(Task to complete) Search the data below for the word "computer" and copy each line that holds it.

** Listed entries follows **

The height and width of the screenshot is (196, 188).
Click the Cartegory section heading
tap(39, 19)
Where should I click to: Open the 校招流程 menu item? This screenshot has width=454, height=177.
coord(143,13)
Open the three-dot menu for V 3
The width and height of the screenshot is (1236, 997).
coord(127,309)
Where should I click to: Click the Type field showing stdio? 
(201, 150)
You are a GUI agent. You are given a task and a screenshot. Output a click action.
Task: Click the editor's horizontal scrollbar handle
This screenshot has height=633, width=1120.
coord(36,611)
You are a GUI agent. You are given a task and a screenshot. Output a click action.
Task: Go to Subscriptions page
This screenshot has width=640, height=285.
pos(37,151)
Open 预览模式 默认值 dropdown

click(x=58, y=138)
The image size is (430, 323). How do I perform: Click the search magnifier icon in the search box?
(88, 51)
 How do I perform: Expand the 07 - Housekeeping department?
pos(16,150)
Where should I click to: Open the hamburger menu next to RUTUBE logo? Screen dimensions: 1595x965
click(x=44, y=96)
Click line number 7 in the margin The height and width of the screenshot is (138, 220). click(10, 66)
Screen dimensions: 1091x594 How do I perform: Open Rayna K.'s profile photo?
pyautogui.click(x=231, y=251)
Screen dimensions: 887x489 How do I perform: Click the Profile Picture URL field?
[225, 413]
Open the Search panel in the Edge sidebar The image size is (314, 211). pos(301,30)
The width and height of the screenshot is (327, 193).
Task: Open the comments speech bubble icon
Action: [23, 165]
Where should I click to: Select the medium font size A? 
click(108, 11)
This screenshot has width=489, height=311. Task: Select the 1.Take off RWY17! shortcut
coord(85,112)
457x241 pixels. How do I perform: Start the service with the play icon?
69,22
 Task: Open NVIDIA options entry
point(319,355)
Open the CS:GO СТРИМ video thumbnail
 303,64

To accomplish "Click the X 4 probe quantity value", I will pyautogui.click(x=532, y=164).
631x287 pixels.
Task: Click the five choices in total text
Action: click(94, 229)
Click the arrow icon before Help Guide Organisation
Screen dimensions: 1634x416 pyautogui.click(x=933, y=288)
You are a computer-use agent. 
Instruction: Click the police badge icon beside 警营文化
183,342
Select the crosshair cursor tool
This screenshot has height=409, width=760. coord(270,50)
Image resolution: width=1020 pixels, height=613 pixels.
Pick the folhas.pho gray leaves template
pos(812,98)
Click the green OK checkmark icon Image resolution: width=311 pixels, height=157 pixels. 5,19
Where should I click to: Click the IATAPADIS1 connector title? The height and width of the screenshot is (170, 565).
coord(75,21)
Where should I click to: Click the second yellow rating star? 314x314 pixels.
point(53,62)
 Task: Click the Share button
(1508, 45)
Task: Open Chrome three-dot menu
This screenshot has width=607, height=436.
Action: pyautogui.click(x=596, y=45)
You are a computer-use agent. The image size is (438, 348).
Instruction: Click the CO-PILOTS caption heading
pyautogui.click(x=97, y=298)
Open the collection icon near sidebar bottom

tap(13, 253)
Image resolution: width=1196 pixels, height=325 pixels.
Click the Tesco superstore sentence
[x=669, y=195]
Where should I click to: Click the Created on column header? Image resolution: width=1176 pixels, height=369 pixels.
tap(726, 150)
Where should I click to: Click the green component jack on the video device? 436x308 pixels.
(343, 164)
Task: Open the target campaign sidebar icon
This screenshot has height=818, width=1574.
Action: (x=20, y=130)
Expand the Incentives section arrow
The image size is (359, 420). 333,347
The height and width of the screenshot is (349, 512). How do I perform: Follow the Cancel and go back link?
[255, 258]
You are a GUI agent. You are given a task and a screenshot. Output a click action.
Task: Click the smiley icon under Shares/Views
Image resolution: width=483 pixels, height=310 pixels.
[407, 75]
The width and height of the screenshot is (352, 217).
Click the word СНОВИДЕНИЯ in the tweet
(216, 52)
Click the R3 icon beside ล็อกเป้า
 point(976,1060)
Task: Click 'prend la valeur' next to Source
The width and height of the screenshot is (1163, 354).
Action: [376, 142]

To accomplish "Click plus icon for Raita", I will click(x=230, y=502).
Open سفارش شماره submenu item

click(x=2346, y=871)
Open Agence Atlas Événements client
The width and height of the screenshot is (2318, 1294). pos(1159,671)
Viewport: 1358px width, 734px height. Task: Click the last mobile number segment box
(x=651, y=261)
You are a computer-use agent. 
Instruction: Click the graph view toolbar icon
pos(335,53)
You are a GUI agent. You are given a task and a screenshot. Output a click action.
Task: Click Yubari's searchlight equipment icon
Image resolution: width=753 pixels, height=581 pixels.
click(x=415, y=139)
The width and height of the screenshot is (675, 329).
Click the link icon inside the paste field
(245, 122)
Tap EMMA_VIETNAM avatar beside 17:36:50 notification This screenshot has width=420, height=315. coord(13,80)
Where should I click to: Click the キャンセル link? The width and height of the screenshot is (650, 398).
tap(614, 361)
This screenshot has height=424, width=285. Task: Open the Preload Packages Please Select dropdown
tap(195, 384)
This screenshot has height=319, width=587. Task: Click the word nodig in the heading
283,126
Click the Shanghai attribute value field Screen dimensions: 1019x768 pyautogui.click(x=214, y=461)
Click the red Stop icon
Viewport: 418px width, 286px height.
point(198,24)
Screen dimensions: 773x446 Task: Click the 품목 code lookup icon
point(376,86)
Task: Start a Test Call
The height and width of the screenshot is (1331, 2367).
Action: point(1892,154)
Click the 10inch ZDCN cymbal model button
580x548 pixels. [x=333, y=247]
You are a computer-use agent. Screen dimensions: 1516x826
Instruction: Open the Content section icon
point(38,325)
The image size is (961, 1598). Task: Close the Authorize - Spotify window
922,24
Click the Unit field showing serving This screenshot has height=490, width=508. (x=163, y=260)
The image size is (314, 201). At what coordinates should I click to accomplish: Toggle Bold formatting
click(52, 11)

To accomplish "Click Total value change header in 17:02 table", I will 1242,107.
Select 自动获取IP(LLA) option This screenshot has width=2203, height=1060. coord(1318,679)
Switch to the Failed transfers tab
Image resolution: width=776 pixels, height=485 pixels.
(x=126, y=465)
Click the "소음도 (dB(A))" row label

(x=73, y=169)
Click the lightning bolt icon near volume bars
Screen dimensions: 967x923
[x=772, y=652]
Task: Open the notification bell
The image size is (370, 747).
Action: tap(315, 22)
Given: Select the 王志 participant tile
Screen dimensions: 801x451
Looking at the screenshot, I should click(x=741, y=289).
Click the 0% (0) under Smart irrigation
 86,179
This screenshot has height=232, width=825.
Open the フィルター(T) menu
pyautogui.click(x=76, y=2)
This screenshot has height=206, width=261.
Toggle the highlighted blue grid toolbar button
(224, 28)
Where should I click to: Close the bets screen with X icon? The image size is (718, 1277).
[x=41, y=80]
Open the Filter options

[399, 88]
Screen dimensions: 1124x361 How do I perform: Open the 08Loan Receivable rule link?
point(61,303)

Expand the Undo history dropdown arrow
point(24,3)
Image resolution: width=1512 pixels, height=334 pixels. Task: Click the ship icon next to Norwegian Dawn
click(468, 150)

** End of Listed entries **

(Finished exercise)
You are a computer-use agent. 
You are a computer-use agent. The image size is (438, 348).
You are a computer-use agent. 
You are a computer-use agent. Screen dimensions: 1516x826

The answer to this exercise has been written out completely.